(Pixel coordinate grounding data)
=== Begin Enclosure ===

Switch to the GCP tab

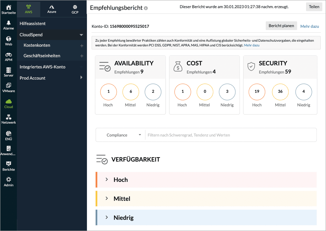coord(75,9)
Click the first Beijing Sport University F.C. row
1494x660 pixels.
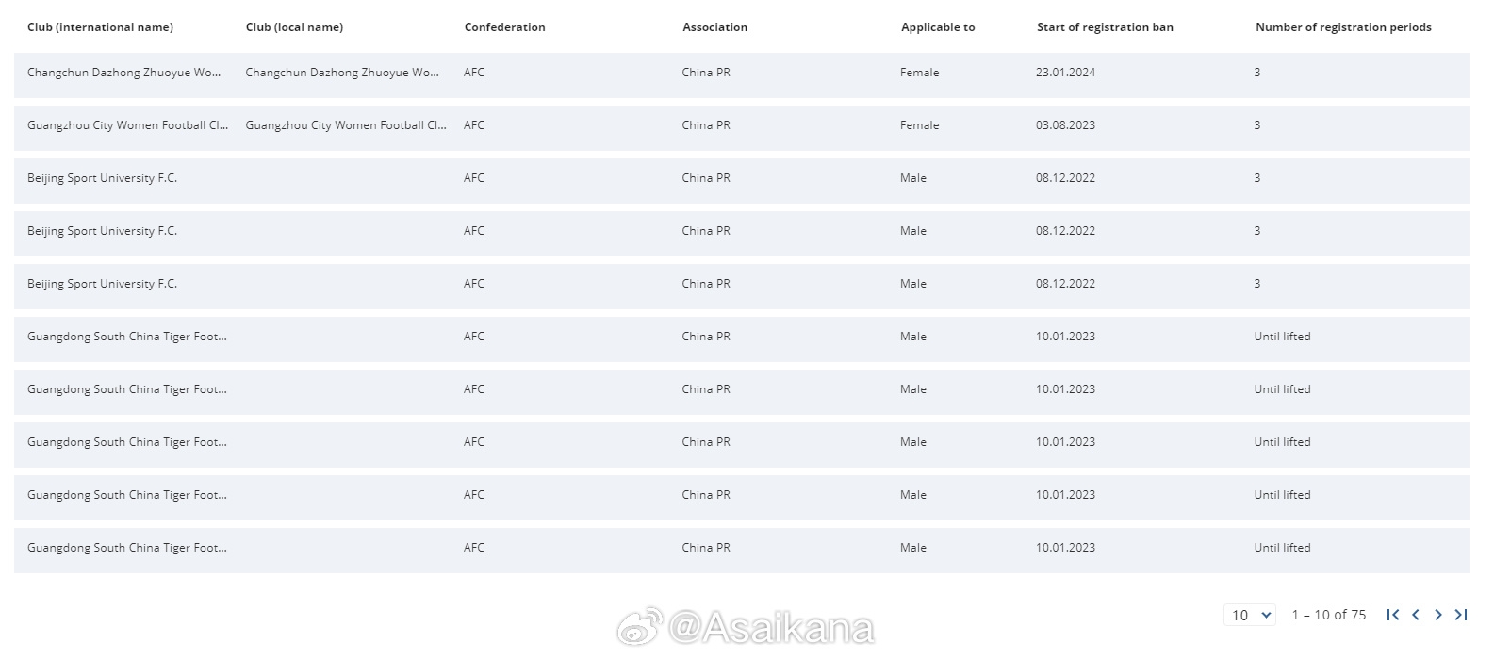(742, 178)
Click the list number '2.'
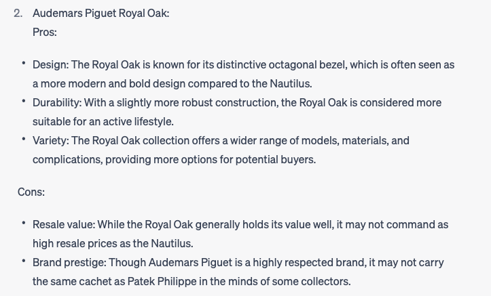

=== End Enclosure ===

The records above must be output exactly, except for their pictures.

Switch to the GCP tab

coord(75,9)
Click the first Beijing Sport University F.C. row
1494x660 pixels.
(742, 178)
Click the list number '2.'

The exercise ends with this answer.